The CAA released its safety investigation report [PDF 740 KB] today into the accident involving glider ZK-GEL, which showed that “fumes and smoke” would have most likely filled the cockpit and caused the pilot to lose control of his glider after the lithium polymer battery caught fire.

The battery was a part of an Electro 40/30 electric motor used for self-launch take-offs and  to sustain flights. The glider was destroyed and the pilot fatally injured. The crash was considered “not survivable.” It was the first battery fire onboard a glider to occur in New Zealand.

Aviation Safety Deputy Chief Executive Dean Winter said today: “The CAA are warning aviators that batteries must be charged and properly maintained according to the manufacturer’s instructions. If battery damage is suspected due to a sudden impact they must be checked before flying again.

“Battery fires burn at a very fast rate releasing significant energy and toxic fumes. Within seconds a cockpit can be filled with toxic smoke. These fires can be deadly and spread quickly,” Mr Winter said. 

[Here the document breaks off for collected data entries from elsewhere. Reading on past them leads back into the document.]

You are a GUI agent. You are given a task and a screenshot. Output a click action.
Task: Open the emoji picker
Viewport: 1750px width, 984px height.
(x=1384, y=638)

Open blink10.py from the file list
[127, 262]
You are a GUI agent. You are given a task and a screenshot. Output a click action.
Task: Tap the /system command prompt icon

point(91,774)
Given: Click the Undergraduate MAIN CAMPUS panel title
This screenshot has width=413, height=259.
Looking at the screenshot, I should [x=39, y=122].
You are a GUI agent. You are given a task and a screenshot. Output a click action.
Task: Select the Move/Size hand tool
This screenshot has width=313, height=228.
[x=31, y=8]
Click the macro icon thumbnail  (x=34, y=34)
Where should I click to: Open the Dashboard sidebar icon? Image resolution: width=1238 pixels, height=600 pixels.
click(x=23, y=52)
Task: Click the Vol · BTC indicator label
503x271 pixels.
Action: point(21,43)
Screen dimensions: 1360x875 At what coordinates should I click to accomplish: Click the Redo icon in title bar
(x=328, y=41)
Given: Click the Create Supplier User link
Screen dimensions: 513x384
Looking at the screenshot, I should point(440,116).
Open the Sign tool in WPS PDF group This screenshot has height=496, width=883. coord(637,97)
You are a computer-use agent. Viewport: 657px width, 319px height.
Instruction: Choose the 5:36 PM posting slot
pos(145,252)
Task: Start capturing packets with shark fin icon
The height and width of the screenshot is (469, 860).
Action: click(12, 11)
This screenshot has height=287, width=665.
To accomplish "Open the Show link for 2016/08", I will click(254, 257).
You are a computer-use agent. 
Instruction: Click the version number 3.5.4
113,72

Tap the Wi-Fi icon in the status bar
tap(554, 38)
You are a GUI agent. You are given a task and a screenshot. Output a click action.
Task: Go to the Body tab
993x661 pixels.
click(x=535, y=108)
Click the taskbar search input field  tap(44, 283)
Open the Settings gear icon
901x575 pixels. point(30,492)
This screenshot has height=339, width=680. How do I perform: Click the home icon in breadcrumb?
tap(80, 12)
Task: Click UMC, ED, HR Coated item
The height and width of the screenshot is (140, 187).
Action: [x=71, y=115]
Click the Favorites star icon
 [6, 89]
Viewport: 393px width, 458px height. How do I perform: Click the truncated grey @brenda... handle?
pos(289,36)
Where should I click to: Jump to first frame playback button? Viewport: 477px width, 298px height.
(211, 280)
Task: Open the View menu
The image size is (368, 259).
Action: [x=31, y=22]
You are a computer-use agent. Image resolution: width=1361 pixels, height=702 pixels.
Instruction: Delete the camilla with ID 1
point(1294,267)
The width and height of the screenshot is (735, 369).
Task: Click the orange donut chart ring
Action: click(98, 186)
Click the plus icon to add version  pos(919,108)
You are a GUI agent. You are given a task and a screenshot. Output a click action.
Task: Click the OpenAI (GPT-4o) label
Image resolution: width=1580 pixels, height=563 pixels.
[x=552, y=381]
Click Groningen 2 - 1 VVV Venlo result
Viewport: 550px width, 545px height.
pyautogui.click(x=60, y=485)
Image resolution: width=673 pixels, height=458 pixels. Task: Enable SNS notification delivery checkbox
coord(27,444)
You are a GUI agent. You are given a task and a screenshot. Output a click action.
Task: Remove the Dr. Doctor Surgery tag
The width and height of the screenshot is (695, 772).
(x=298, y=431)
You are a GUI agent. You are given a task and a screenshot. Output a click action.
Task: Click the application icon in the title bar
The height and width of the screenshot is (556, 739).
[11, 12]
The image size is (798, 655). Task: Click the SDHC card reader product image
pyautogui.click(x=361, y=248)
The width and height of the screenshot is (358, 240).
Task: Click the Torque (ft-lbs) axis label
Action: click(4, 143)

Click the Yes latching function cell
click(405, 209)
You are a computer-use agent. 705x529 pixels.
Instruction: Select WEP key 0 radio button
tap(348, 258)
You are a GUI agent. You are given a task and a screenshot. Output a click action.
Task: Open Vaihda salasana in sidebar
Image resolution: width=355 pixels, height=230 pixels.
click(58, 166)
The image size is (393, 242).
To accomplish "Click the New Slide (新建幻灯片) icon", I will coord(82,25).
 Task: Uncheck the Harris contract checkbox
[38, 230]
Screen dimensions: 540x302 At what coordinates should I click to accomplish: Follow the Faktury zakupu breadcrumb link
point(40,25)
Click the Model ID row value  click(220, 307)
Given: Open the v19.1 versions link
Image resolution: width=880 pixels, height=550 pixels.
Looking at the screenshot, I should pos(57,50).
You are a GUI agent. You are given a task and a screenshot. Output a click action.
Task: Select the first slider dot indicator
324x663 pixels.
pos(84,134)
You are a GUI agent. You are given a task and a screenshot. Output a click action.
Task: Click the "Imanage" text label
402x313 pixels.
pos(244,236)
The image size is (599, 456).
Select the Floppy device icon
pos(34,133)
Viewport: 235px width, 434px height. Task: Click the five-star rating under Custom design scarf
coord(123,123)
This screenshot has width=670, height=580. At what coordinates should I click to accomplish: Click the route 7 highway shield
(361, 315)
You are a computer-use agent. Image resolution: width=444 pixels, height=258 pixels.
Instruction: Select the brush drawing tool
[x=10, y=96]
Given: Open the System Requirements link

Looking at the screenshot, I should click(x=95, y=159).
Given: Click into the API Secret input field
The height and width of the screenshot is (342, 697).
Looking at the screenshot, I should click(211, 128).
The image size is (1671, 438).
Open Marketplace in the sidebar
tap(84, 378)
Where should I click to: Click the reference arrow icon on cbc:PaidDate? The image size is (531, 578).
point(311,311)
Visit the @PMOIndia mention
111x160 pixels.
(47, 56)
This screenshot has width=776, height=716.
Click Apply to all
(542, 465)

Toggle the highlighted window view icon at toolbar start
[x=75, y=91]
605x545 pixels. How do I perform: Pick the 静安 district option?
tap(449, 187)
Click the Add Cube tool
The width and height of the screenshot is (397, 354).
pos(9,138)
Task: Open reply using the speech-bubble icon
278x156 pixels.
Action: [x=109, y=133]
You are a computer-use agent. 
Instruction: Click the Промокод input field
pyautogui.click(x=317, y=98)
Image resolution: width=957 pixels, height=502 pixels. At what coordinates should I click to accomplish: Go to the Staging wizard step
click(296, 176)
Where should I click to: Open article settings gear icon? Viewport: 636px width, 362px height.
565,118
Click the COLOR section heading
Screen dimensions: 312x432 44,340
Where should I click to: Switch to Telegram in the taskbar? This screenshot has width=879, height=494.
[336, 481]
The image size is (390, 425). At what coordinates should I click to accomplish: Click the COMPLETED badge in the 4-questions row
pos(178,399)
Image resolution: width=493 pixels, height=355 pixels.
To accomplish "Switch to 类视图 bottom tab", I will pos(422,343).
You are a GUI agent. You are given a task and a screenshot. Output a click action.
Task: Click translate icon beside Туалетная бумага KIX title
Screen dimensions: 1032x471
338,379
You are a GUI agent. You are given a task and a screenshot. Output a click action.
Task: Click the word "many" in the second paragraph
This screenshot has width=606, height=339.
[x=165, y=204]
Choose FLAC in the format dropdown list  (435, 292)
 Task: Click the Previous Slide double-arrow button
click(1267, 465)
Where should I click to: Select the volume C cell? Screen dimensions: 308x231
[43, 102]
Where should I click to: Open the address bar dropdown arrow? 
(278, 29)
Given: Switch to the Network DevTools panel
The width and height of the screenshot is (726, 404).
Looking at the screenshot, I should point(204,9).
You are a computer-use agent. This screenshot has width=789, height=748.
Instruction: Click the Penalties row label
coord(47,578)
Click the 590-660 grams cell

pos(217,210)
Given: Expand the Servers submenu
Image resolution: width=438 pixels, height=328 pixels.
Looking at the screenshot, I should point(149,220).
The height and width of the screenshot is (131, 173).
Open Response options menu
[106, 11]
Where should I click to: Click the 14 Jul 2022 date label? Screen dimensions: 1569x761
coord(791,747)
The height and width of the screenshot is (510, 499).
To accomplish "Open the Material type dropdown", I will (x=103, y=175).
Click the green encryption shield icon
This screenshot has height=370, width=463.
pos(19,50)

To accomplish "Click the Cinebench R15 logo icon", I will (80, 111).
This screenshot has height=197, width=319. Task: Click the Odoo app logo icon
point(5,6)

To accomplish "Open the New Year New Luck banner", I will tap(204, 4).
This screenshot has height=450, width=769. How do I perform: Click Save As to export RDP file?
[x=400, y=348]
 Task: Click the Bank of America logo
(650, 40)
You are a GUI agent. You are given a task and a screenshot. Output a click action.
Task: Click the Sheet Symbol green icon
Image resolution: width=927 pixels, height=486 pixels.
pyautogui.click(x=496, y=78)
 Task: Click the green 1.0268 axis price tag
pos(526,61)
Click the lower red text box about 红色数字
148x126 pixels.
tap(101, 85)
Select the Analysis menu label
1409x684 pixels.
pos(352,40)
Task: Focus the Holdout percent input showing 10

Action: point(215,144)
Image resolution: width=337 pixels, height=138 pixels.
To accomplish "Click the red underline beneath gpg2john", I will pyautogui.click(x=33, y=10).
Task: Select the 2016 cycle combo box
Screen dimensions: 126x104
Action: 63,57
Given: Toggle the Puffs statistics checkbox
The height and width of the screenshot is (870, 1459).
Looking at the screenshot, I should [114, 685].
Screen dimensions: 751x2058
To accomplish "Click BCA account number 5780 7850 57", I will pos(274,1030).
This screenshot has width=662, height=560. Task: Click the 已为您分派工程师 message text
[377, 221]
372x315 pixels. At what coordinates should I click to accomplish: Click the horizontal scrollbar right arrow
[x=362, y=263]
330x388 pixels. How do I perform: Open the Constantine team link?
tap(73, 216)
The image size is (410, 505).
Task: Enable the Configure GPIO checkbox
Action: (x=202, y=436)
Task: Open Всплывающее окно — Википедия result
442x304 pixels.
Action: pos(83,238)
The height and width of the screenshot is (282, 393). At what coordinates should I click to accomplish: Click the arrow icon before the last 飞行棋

At the time of the accident there were no other battery powered gliders in NZ. We are also concerned any lithium polymer battery in any device or aircraft can cause a fire.”

Other safety actions to avoid this type of accident include: aviators consider fire detection, containment and fire proofing systems; the manufacturer address in-flight battery fires and how to check and charge batteries properly, in the flight and maintenance manuals.

On 16 November 2017, at 1.40pm, the pilot launched his Pipistrel Taurus Electro G2 glider from Kaikohe aerodrome. Sometime between 2.15pm and 5.30pm, the fire broke out while the glider was soaring. 

The glider was making an emergency descent and approach to Kaikohe aerodrome when it exceeded its speed limitations. This led to structural failure of the wings and the glider broke up in-flight, the report says. 

The pilot, who was a member of the local gliding club, held a glider pilot certificate and private pilot helicopter licence. He had 592 hours experience on gliders, with 87.9 hours on the glider ZK-GEL.